I RAID (0 I think--simple mirroring--apparently anything fancier is
slower) the first and 3rd partitions.  

The 3rd partition is all under LVM, and individual logical volumes
within it are encrypted (and fstab says to dynamically encrypt the
swap).

I do not RAID the swap (2nd partition), just to get more space (and
maybe it's faster).

I do encrypt the root partition, and I put encryption keys on it to
unlock the other partitions.  This avoids having to enter pass-phrases
for every encrypted volume.

If you simply want to encrypt everything, it would be simpler to encrypt
the 3 partition and then run LVM on top of it, ie., bare disk : raid :
encryption: LVM physical volume : LVM logical volumes.

We have encountered one problem: when the first disk failed, we couldn't
boot off the second.  I think it needs a different boot partition,
because mirroring the disk 1 paritition to disk 2 means that disk 2
still tries to boot off disk 1 when it starts.

I'm not clear if the differences are really limited the the MBR of the
disks, in which cases mirroring would still be OK.  Not mirroring also
doesn't seem a great idea, since then disk 2 will get dated.

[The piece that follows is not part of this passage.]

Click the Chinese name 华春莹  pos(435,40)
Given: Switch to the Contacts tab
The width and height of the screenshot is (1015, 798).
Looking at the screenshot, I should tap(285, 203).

Anybody have any pointers about this?

I'm using grub, and got held up because the manual says (under the
install command) 
<quote>
if REAL_CONFIG_FILE is present and STAGE2_FILE is a Stage 1.5, then
the Stage 2 CONFIG_FILE is patched with the configuration file name
REAL_CONFIG_FILE.
</quote>
This seems to say that installation modifies the stage 2 (really, 1.5)
file, which I think is in the partition, not the MBR.  That implies as
soon as I boot, RAID will blow the changes away.